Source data
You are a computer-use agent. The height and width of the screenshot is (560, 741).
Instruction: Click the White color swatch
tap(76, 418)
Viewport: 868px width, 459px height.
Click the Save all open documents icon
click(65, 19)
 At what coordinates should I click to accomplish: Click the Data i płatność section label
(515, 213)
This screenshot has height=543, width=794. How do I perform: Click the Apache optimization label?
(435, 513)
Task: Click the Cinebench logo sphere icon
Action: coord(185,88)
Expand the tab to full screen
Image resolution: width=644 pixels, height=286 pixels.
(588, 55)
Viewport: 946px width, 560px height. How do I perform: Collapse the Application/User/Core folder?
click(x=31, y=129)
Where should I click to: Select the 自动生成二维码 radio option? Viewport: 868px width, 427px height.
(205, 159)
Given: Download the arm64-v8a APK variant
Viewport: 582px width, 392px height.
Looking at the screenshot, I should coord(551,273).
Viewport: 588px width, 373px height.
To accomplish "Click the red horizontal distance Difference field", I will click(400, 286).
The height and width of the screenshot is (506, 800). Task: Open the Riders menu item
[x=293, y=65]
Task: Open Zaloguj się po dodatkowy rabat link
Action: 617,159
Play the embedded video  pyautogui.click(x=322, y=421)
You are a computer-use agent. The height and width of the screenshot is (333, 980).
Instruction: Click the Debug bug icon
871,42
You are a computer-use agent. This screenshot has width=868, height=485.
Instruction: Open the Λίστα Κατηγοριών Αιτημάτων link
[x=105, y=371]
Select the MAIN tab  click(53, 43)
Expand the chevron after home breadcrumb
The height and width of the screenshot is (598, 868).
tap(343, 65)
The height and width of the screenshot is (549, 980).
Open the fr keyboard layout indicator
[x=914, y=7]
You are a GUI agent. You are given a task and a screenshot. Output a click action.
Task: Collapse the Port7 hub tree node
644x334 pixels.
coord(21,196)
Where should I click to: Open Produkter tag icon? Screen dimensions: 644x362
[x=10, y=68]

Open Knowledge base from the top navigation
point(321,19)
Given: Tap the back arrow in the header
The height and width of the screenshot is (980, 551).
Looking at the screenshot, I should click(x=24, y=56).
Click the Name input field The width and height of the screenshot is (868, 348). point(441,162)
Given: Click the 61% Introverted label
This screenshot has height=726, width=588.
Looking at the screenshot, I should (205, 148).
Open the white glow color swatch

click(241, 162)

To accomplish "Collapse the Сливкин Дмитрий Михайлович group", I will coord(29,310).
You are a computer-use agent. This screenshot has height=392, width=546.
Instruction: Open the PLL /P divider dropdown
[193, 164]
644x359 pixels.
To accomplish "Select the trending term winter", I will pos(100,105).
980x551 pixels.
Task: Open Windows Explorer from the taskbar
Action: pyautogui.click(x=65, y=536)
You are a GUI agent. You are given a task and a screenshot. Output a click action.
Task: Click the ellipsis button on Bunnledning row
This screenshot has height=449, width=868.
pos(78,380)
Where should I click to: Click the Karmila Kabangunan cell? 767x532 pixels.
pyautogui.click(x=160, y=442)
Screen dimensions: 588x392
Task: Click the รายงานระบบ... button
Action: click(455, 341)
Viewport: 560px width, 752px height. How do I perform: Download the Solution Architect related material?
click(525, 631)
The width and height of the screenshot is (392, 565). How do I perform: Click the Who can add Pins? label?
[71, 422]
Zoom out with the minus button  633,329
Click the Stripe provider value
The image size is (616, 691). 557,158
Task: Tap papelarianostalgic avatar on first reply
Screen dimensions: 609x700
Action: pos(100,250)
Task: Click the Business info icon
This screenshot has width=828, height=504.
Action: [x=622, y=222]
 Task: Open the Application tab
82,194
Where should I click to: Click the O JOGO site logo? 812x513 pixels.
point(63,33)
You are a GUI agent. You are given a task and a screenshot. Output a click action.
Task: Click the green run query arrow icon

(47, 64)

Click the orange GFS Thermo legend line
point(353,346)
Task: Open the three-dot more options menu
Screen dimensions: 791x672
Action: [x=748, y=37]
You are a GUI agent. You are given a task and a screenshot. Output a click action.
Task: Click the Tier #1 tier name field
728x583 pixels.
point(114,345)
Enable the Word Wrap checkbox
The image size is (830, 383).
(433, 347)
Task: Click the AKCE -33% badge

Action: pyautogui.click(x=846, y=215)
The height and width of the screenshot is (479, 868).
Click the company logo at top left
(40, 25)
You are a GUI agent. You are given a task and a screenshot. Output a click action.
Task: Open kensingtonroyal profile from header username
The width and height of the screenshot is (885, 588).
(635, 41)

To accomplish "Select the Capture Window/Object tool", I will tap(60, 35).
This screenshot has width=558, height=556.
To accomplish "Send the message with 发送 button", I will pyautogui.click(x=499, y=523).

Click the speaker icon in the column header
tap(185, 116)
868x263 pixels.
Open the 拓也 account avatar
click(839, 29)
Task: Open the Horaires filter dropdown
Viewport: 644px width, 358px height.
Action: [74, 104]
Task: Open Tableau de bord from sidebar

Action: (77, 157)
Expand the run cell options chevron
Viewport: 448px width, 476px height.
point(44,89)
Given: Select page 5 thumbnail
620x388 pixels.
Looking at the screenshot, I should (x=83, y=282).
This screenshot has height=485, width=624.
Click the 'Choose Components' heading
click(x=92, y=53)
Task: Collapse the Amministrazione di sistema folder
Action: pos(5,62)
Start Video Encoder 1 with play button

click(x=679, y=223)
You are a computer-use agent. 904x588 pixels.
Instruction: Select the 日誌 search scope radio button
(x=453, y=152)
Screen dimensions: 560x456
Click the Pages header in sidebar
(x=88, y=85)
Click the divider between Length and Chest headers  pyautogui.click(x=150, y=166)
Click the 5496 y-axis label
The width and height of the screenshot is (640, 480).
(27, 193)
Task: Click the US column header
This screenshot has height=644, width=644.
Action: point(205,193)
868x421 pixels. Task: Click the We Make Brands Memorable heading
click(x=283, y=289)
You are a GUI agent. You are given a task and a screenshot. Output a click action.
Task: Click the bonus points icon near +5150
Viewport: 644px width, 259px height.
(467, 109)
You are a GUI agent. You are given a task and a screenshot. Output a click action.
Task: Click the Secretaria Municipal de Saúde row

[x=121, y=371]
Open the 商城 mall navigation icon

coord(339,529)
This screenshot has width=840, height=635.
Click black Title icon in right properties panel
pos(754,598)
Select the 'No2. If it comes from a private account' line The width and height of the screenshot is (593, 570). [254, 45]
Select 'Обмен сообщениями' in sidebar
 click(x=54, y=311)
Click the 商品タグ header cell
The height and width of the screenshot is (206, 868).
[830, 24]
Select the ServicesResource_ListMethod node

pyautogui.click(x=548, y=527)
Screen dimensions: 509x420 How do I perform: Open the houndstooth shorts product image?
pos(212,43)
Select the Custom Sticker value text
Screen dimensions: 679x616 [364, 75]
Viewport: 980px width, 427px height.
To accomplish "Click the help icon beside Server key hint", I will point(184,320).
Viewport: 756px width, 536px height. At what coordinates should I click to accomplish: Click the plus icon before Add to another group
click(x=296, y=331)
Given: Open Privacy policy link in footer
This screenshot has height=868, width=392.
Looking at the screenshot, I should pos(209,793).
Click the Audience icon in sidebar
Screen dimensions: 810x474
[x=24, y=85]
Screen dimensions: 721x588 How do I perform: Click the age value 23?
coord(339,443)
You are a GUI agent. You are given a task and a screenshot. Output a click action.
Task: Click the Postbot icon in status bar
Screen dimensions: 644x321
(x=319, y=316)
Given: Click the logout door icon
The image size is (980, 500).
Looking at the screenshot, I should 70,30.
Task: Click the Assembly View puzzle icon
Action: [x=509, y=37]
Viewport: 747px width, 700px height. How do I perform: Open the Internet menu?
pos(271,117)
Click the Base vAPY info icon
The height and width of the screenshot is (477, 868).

### To do
Set down the entries verbatim, leaving none out.

### Task result
You are a computer-use agent. The height and width of the screenshot is (560, 741).
Instruction: Click the White color swatch
tap(76, 418)
Viewport: 868px width, 459px height.
Click the Save all open documents icon
click(65, 19)
 At what coordinates should I click to accomplish: Click the Data i płatność section label
(515, 213)
This screenshot has height=543, width=794. How do I perform: Click the Apache optimization label?
(435, 513)
Task: Click the Cinebench logo sphere icon
Action: coord(185,88)
Expand the tab to full screen
Image resolution: width=644 pixels, height=286 pixels.
(588, 55)
Viewport: 946px width, 560px height. How do I perform: Collapse the Application/User/Core folder?
click(x=31, y=129)
Where should I click to: Select the 自动生成二维码 radio option? Viewport: 868px width, 427px height.
(205, 159)
Given: Download the arm64-v8a APK variant
Viewport: 582px width, 392px height.
Looking at the screenshot, I should coord(551,273).
Viewport: 588px width, 373px height.
To accomplish "Click the red horizontal distance Difference field", I will click(400, 286).
The height and width of the screenshot is (506, 800). Task: Open the Riders menu item
[x=293, y=65]
Task: Open Zaloguj się po dodatkowy rabat link
Action: 617,159
Play the embedded video  pyautogui.click(x=322, y=421)
You are a computer-use agent. The height and width of the screenshot is (333, 980).
Instruction: Click the Debug bug icon
871,42
You are a computer-use agent. This screenshot has width=868, height=485.
Instruction: Open the Λίστα Κατηγοριών Αιτημάτων link
[x=105, y=371]
Select the MAIN tab  click(53, 43)
Expand the chevron after home breadcrumb
The height and width of the screenshot is (598, 868).
tap(343, 65)
The height and width of the screenshot is (549, 980).
Open the fr keyboard layout indicator
[x=914, y=7]
You are a GUI agent. You are given a task and a screenshot. Output a click action.
Task: Collapse the Port7 hub tree node
644x334 pixels.
coord(21,196)
Where should I click to: Open Produkter tag icon? Screen dimensions: 644x362
[x=10, y=68]

Open Knowledge base from the top navigation
point(321,19)
Given: Tap the back arrow in the header
The height and width of the screenshot is (980, 551).
Looking at the screenshot, I should click(x=24, y=56).
Click the Name input field The width and height of the screenshot is (868, 348). point(441,162)
Given: Click the 61% Introverted label
This screenshot has height=726, width=588.
Looking at the screenshot, I should (205, 148).
Open the white glow color swatch

click(241, 162)

To accomplish "Collapse the Сливкин Дмитрий Михайлович group", I will coord(29,310).
You are a computer-use agent. This screenshot has height=392, width=546.
Instruction: Open the PLL /P divider dropdown
[193, 164]
644x359 pixels.
To accomplish "Select the trending term winter", I will pos(100,105).
980x551 pixels.
Task: Open Windows Explorer from the taskbar
Action: pyautogui.click(x=65, y=536)
You are a GUI agent. You are given a task and a screenshot. Output a click action.
Task: Click the ellipsis button on Bunnledning row
This screenshot has height=449, width=868.
pos(78,380)
Where should I click to: Click the Karmila Kabangunan cell? 767x532 pixels.
pyautogui.click(x=160, y=442)
Screen dimensions: 588x392
Task: Click the รายงานระบบ... button
Action: click(455, 341)
Viewport: 560px width, 752px height. How do I perform: Download the Solution Architect related material?
click(525, 631)
The width and height of the screenshot is (392, 565). How do I perform: Click the Who can add Pins? label?
[71, 422]
Zoom out with the minus button  633,329
Click the Stripe provider value
The image size is (616, 691). 557,158
Task: Tap papelarianostalgic avatar on first reply
Screen dimensions: 609x700
Action: pos(100,250)
Task: Click the Business info icon
This screenshot has width=828, height=504.
Action: [x=622, y=222]
 Task: Open the Application tab
82,194
Where should I click to: Click the O JOGO site logo? 812x513 pixels.
point(63,33)
You are a GUI agent. You are given a task and a screenshot. Output a click action.
Task: Click the green run query arrow icon

(47, 64)

Click the orange GFS Thermo legend line
point(353,346)
Task: Open the three-dot more options menu
Screen dimensions: 791x672
Action: [x=748, y=37]
You are a GUI agent. You are given a task and a screenshot. Output a click action.
Task: Click the Tier #1 tier name field
728x583 pixels.
point(114,345)
Enable the Word Wrap checkbox
The image size is (830, 383).
(433, 347)
Task: Click the AKCE -33% badge

Action: pyautogui.click(x=846, y=215)
The height and width of the screenshot is (479, 868).
Click the company logo at top left
(40, 25)
You are a GUI agent. You are given a task and a screenshot. Output a click action.
Task: Open kensingtonroyal profile from header username
The width and height of the screenshot is (885, 588).
(635, 41)

To accomplish "Select the Capture Window/Object tool", I will tap(60, 35).
This screenshot has width=558, height=556.
To accomplish "Send the message with 发送 button", I will pyautogui.click(x=499, y=523).

Click the speaker icon in the column header
tap(185, 116)
868x263 pixels.
Open the 拓也 account avatar
click(839, 29)
Task: Open the Horaires filter dropdown
Viewport: 644px width, 358px height.
Action: [74, 104]
Task: Open Tableau de bord from sidebar

Action: (77, 157)
Expand the run cell options chevron
Viewport: 448px width, 476px height.
point(44,89)
Given: Select page 5 thumbnail
620x388 pixels.
Looking at the screenshot, I should (x=83, y=282).
This screenshot has height=485, width=624.
Click the 'Choose Components' heading
click(x=92, y=53)
Task: Collapse the Amministrazione di sistema folder
Action: pos(5,62)
Start Video Encoder 1 with play button

click(x=679, y=223)
You are a computer-use agent. 904x588 pixels.
Instruction: Select the 日誌 search scope radio button
(x=453, y=152)
Screen dimensions: 560x456
Click the Pages header in sidebar
(x=88, y=85)
Click the divider between Length and Chest headers  pyautogui.click(x=150, y=166)
Click the 5496 y-axis label
The width and height of the screenshot is (640, 480).
(27, 193)
Task: Click the US column header
This screenshot has height=644, width=644.
Action: point(205,193)
868x421 pixels. Task: Click the We Make Brands Memorable heading
click(x=283, y=289)
You are a GUI agent. You are given a task and a screenshot. Output a click action.
Task: Click the bonus points icon near +5150
Viewport: 644px width, 259px height.
(467, 109)
You are a GUI agent. You are given a task and a screenshot. Output a click action.
Task: Click the Secretaria Municipal de Saúde row

[x=121, y=371]
Open the 商城 mall navigation icon

coord(339,529)
This screenshot has width=840, height=635.
Click black Title icon in right properties panel
pos(754,598)
Select the 'No2. If it comes from a private account' line The width and height of the screenshot is (593, 570). [254, 45]
Select 'Обмен сообщениями' in sidebar
 click(x=54, y=311)
Click the 商品タグ header cell
The height and width of the screenshot is (206, 868).
[830, 24]
Select the ServicesResource_ListMethod node

pyautogui.click(x=548, y=527)
Screen dimensions: 509x420 How do I perform: Open the houndstooth shorts product image?
pos(212,43)
Select the Custom Sticker value text
Screen dimensions: 679x616 [364, 75]
Viewport: 980px width, 427px height.
To accomplish "Click the help icon beside Server key hint", I will point(184,320).
Viewport: 756px width, 536px height. At what coordinates should I click to accomplish: Click the plus icon before Add to another group
click(x=296, y=331)
Given: Open Privacy policy link in footer
This screenshot has height=868, width=392.
Looking at the screenshot, I should pos(209,793).
Click the Audience icon in sidebar
Screen dimensions: 810x474
[x=24, y=85]
Screen dimensions: 721x588 How do I perform: Click the age value 23?
coord(339,443)
You are a GUI agent. You are given a task and a screenshot. Output a click action.
Task: Click the Postbot icon in status bar
Screen dimensions: 644x321
(x=319, y=316)
Given: Click the logout door icon
The image size is (980, 500).
Looking at the screenshot, I should 70,30.
Task: Click the Assembly View puzzle icon
Action: [x=509, y=37]
Viewport: 747px width, 700px height. How do I perform: Open the Internet menu?
pos(271,117)
Click the Base vAPY info icon
The height and width of the screenshot is (477, 868).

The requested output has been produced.